* _やること_:
[a] ミトコンドリアについての文章で、活性酸素が多すぎると起こりうる害として箇条書きになっている項目を、すべて書き出してください。
[b] ミトコンドリアについての文章を読んで、次の問いに答えてください。
(i) ひとつの細胞の中には、ミトコンドリアが平均で何個ありますか。
(ii) ミトコンドリアが作り出すエネルギー源は何と呼ばれていますか。
(iii) 質の悪いミトコンドリアがたくさん生み出す、細胞を傷つけるものは何ですか。
[c] ミトコンドリアについての文章の「このミトコンドリアは、食料と」から「素」をたくさん生み出します。」までを、一字一句そのまま書き写してください。

* _本文_:
私たちの体の中には約60兆個もの細胞がありますが、ミトコンドリアという「細胞内小器官」が、それらひとつの細胞内に平均で300~400個存在しています。体重の10%はミトコンドリアの重さだともいわれています。特に多く存在するのは、筋肉や脳といった代謝の活発な臓器の細胞の中です。
このミトコンドリアは、食料と酸素を取り込んで「ATP」というエネルギー源を作り出してくれます。つまり、ミトコンドリアとは、私たちの体の「エネルギー産生工場」といえるのです。
ということは、このミトコンドリアの量(=数)が多く質(=ATPへの変換効率)が良いほどエネルギーがどんどん生みだされます。エネルギーの生産が増えるということは、体の脂肪や糖分が、たくさん燃やされるということ。つまり、「痩せやすい体」になるのです。
反対に、体内のミトコンドリアが少なく、質が悪ければ、エネルギーが燃えにくい、スタミナ不足の体になります。
たとえば、友人と一緒に電車に急いで乗ろうとして、ちょっとした距離を小走りしただけなのに、自分だけゼエゼエと息を切らして、少し恥ずかしい思いをしたことはありませんか?
肩で息をするのは「効率の悪いエネルギー産生工場」が「やばい! いまのペースではエネルギーの産生が追いつかない! もっと酸素を送ってくれ!」とSOSを出している証拠なのです。
それだけではなく、質の悪いミトコンドリアは、細胞を傷つける「活性酸素」をたくさん生み出します。
過剰な活性酸素は、体におそろしい害を与えます。たとえば、
- 老化の加速
- 脳梗塞
- 糖尿病
- アルツハイマー病、パーキンソン病
- 心血管疾患
- がん
などの原因となりうることがわかっています。
ただ痩せるだけじゃない!「若返り」も促すHIIT
ミトコンドリアは、量と質のいずれも、年齢とともに減少・低下していきます。このミトコンドリアの量を増やし、質を改善することこそ、スタミナアップと健康維持と若返り、さらにはダイエットのカギとなるのです。

* _記録_:
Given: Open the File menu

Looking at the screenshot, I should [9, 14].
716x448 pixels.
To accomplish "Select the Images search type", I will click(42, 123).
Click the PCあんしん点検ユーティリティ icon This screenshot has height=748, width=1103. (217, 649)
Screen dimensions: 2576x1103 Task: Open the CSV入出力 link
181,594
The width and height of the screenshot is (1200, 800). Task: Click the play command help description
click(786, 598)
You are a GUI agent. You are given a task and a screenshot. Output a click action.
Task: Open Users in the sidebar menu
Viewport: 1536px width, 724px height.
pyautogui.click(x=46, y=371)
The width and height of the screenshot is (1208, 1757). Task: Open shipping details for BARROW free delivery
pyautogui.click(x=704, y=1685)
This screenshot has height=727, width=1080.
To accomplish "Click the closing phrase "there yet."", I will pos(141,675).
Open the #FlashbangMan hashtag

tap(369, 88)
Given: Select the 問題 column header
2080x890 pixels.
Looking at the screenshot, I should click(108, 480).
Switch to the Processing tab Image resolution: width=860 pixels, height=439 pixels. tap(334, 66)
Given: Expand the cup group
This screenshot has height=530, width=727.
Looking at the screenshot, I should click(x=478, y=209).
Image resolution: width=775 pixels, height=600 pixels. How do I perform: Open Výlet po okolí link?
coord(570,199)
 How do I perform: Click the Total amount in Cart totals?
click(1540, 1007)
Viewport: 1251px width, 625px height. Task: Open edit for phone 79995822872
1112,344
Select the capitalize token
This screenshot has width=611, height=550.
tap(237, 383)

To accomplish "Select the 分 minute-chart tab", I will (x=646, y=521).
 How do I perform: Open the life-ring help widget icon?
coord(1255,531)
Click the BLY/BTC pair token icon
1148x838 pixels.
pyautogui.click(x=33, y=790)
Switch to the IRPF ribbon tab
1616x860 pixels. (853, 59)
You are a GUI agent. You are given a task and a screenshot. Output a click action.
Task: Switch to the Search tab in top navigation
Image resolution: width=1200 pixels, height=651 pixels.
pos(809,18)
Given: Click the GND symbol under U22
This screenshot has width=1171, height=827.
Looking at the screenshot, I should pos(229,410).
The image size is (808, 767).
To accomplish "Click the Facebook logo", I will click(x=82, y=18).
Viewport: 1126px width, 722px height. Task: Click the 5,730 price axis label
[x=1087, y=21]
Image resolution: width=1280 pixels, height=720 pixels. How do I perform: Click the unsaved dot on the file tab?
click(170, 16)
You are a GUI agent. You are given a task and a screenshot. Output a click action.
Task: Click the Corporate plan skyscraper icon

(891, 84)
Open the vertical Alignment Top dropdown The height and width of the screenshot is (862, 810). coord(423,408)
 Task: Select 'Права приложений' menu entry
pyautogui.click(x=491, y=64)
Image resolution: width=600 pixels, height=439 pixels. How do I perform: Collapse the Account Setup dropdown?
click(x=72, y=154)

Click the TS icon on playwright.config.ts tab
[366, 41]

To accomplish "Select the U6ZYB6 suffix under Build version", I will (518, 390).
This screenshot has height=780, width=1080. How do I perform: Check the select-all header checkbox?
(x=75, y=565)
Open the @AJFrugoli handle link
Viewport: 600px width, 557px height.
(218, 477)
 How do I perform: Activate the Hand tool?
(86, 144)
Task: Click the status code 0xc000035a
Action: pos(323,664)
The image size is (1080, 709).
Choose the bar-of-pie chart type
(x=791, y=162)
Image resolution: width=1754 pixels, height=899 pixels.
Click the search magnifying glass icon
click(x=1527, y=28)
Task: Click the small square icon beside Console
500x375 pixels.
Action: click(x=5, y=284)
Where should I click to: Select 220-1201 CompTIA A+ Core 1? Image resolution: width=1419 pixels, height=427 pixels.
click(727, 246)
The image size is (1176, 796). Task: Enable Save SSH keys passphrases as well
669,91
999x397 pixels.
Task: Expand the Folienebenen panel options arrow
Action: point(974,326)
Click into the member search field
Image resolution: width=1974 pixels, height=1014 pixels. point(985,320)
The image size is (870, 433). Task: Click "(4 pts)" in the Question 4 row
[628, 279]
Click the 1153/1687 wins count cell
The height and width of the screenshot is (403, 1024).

* _答え_:
[a]
老化の加速
脳梗塞
糖尿病
アルツハイマー病、パーキンソン病
心血管疾患
がん

[b]
(i) 300~400個
(ii) ATP
(iii) 活性酸素

[c]
このミトコンドリアは、食料と酸素を取り込んで「ATP」というエネルギー源を作り出してくれます。つまり、ミトコンドリアとは、私たちの体の「エネルギー産生工場」といえるのです。
ということは、このミトコンドリアの量(=数)が多く質(=ATPへの変換効率)が良いほどエネルギーがどんどん生みだされます。エネルギーの生産が増えるということは、体の脂肪や糖分が、たくさん燃やされるということ。つまり、「痩せやすい体」になるのです。
反対に、体内のミトコンドリアが少なく、質が悪ければ、エネルギーが燃えにくい、スタミナ不足の体になります。
たとえば、友人と一緒に電車に急いで乗ろうとして、ちょっとした距離を小走りしただけなのに、自分だけゼエゼエと息を切らして、少し恥ずかしい思いをしたことはありませんか?
肩で息をするのは「効率の悪いエネルギー産生工場」が「やばい! いまのペースではエネルギーの産生が追いつかない! もっと酸素を送ってくれ!」とSOSを出している証拠なのです。
それだけではなく、質の悪いミトコンドリアは、細胞を傷つける「活性酸素」をたくさん生み出します。